The AP English Exam: The Bandwagon Fallacy

Another common form of logical fallacy is the bandwagon fallacy, something you will encounter on the AP English exam. This catchy name comes from the phrase "jump on the bandwagon". When someone is said to have jumped on the bandwagon, it means they are supporting a cause only because other people support it and it is popular to do so.

Therefore, a bandwagon fallacy is an argument that relies on the popularity of a point to prove its value. A bandwagon argument will essentially claim that because most people agree about this topic, what they all believe is true or right.

An example of this that many people encounter in daily life is an argument between parents and kids. If you say to your parents "You have to let me go to Cancun for Spring Break, all of my friends' parents said that it's okay," then your argument relies on a bandwagon fallacy that it's a good idea to go to Cancun because other parents think so.

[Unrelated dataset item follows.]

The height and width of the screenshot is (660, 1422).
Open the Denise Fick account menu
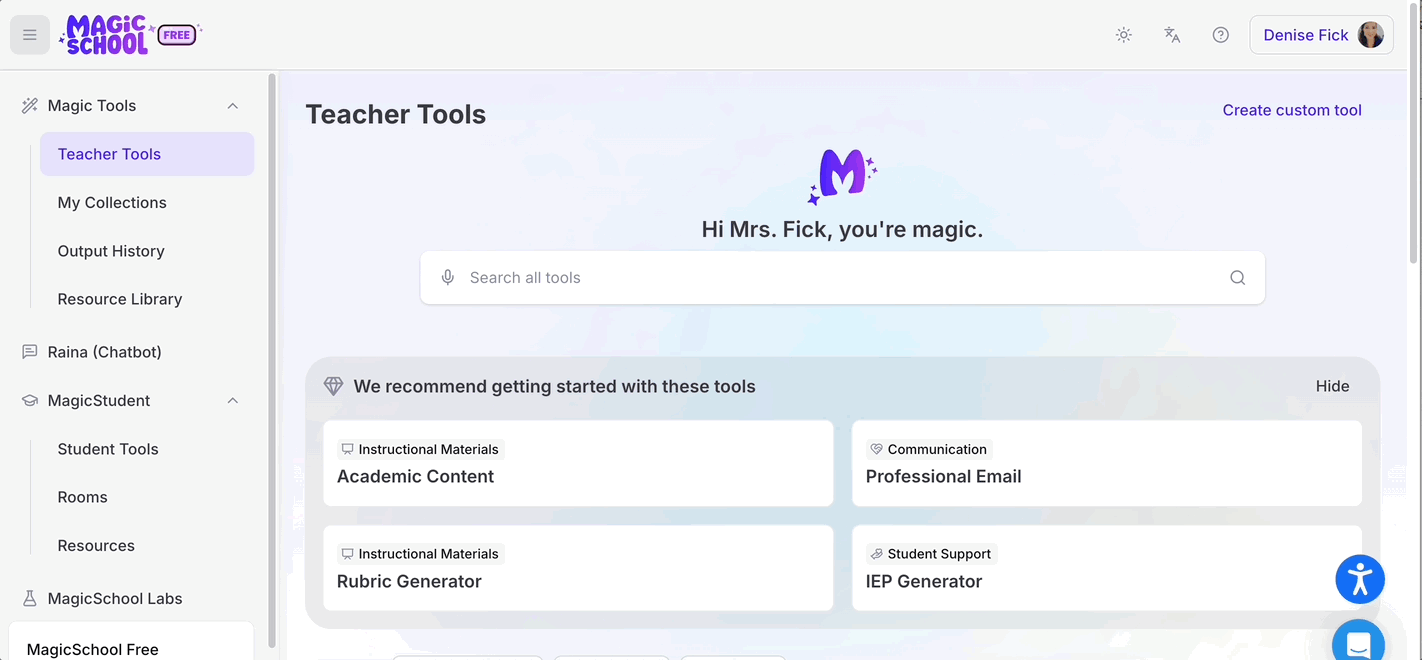tap(1321, 34)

Another place that we typically encounter bandwagon appeals is in commercials. Any product that advertises itself based on its popularity, rather than its merits, is trying to equate popularity with quality in a textbook bandwagon appeal.

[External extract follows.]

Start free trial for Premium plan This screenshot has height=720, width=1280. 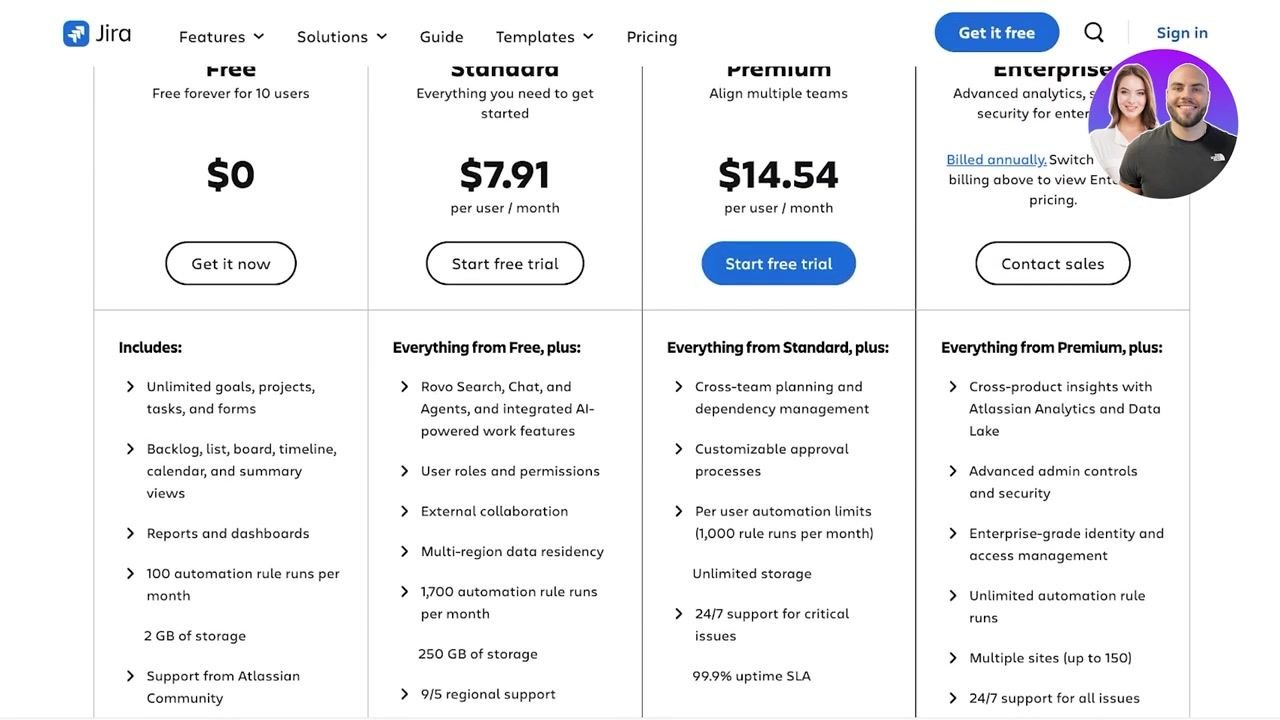point(779,263)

In the written world, and specifically on the AP English Exam, bandwagon appeals (like all logical fallacies) are more likely to appear in non-fiction than in fiction works. If you notice an author making an argument based on what the majority of people do or think, be sure to identify that as a bandwagon fallacy.

Of course, bandwagon fallacies can show up in fiction works as well. If a character is portrayed as either making or submitting to a bandwagon appeal, that has significant implications for whatever points are being made in the piece. Perhaps the author is trying to signify that a certain character is susceptible to crowd mentality or makes decisions based on what others think, which will cast the rest of the choices made in the piece in a different light.

Keeping an eye out for bandwagon appeals, even when made by fictional characters, will not only help you avoid falling prey to logical fallacies in your own life, but will also help you analyze written works more successfully.